Steam? ^^  Wird Anno 2070 steampflichtig sein?


----------



## Vordack (8. November 2011)

Herbboy schrieb:


> Steam? ^^  Wird Anno 2070 steampflichtig sein?


 
Sorry, habe ich ohne zu recherchieren geschrieben.

Steam sollte eher ein Synonym für "Onlineplattform" sein.

Es ist bei Tunngle öfters so daß wenn Spiele ausschliesslich via Onlineplattform online zu zocken gehen (Steam oder Ubi oder so), daß man, um es bei Tunngle zum laufen zu bekommen, man manche dlls oder so austauschen muss.

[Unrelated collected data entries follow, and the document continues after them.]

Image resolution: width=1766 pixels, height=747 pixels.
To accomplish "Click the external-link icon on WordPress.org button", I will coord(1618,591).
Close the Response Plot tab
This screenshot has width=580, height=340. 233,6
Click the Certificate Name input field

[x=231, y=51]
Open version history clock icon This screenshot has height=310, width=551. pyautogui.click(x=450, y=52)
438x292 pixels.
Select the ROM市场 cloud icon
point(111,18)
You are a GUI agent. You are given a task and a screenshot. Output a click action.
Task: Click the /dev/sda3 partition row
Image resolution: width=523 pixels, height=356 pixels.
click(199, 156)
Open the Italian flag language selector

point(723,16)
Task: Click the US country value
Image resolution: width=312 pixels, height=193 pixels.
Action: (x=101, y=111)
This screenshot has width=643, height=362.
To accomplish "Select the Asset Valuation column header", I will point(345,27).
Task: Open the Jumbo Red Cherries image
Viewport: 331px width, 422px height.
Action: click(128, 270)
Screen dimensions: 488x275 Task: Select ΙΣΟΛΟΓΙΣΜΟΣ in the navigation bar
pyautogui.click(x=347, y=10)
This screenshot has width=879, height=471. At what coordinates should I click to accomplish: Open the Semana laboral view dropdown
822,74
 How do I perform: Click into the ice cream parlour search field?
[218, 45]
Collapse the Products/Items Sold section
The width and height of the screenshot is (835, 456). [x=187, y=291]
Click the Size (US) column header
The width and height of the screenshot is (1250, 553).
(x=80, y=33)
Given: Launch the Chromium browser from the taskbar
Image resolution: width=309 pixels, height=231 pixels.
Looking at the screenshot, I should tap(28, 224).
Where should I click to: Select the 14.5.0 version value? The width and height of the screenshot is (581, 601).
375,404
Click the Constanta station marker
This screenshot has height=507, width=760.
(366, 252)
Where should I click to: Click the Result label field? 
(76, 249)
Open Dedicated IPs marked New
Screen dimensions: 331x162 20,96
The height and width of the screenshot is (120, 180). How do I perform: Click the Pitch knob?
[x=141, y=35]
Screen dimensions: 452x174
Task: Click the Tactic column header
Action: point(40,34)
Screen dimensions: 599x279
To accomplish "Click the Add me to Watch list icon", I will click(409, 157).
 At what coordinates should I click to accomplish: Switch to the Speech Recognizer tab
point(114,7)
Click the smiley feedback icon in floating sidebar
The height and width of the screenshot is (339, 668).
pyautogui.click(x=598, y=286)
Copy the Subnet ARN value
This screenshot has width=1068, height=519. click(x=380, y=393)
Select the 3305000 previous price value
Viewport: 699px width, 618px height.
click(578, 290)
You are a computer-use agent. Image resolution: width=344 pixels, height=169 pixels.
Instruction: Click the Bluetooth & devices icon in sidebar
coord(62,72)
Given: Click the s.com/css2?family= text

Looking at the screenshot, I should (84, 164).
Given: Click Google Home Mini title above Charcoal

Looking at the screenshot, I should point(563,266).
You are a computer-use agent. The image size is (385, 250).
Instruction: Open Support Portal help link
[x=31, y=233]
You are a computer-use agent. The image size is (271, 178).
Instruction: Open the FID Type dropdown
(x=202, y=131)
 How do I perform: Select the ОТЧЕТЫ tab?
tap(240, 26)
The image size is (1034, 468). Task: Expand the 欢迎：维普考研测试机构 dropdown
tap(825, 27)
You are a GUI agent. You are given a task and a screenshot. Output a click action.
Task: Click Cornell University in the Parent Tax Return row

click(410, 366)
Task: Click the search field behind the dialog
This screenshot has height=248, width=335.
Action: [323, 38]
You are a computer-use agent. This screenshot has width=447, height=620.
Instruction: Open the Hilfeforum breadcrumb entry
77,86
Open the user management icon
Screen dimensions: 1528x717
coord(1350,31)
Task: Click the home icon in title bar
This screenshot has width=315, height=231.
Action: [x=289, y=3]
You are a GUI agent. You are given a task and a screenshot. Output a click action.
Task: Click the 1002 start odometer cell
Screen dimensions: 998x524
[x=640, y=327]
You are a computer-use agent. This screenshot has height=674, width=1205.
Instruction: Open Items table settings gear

Ich meinte also daß es wohl gehen wird, ich die Frage der Legalität aber nicht klären kann.


----------



## Herbboy (8. November 2011)

Ach so. Also, in Sachen Onlineschutz soll Anno 2070 nämlich dieses mal wohl nur eine einmalige Aktivierung bekommen, kein Check oder gar Online-Sein bei jedem Start. Die Frage ist nur, ob man es überhaupt anders als über offizielle Serverkanäle hinkriegen kann, auch rein technisch gesehen.


----------



## Vordack (8. November 2011)

Herbboy schrieb:


> Ach so. Also, in Sachen Onlineschutz soll Anno 2070 nämlich dieses mal wohl nur eine einmalige Aktivierung bekommen, kein Check oder gar Online-Sein bei jedem Start. Die Frage ist nur, ob man es überhaupt anders als über offizielle Serverkanäle hinkriegen kann, auch rein technisch gesehen.


 
Genau das ist der Punkt. Kopierschutz ist irrelevant. Es geht nur darum WIE man miteinander zocken kann, also über welcher 
"Serverkanäle"


----------



## -DILLIGAD- (11. November 2011)

Herbboy schrieb:


> Ach so. Also, in Sachen Onlineschutz soll Anno 2070 nämlich dieses mal wohl nur eine einmalige Aktivierung bekommen, kein Check oder gar Online-Sein bei jedem Start. Die Frage ist nur, ob man es überhaupt anders als über offizielle Serverkanäle hinkriegen kann, auch rein technisch gesehen.


 
Ui! Danke für die Info. Das war mir nicht bekannt. Es gab irgendwann bei den ersten News zu 2070 die Info, dass das Teil auf jeden Fall an den Ubi-Launcher geknüpft sein werde und man permanent Online sein muss.
Damit hatte ich das Spiel von meiner "Wanted"-Liste gestrichen. Dass Ubi da nun zurückgerudert ist, finde ich sehr angenehm. Danke an die "ewigen paranoiden Meckerer" . Mit einer einmaligen Aktivierung kann ich leben, solange ich kein Ubi-Zeugs extra installieren muss. Danach läuft der Titel sowieso nur im SP-Modus.


----------



## gammelbude (12. November 2011)

Es geisterte mal das Gerücht durch die Anno Foren (angebllich aus einem Gespräch mit den Entwicklern) das es so sein wird das man im LAN einfach ein Spiel über das Internet startet und wenn man es dann startet alle Spieler in enie LAN Umgebung gepackt werden. Also das man quasi nur zum starten des LAN Spiels eine Internetverbindung braucht, danach nicht mehr. Es wäre also egal wenn zwischenzeitlich die Internetverbindung abbricht.
Bestätigt ist das aber nicht. Von daher mit Vorsicht zu genießen.


----------



## SimonFistrich (15. November 2011)

Bald ist es soweit. Hier noch mal der Hinweis auf die aktuellste Vorschau auf pcgames.de: Anno 2070-Preview: Süchtig nach mehr, heiß auf den Release - Das Spielprinzip funktioniert auch in der Zukunft [Preview der Woche]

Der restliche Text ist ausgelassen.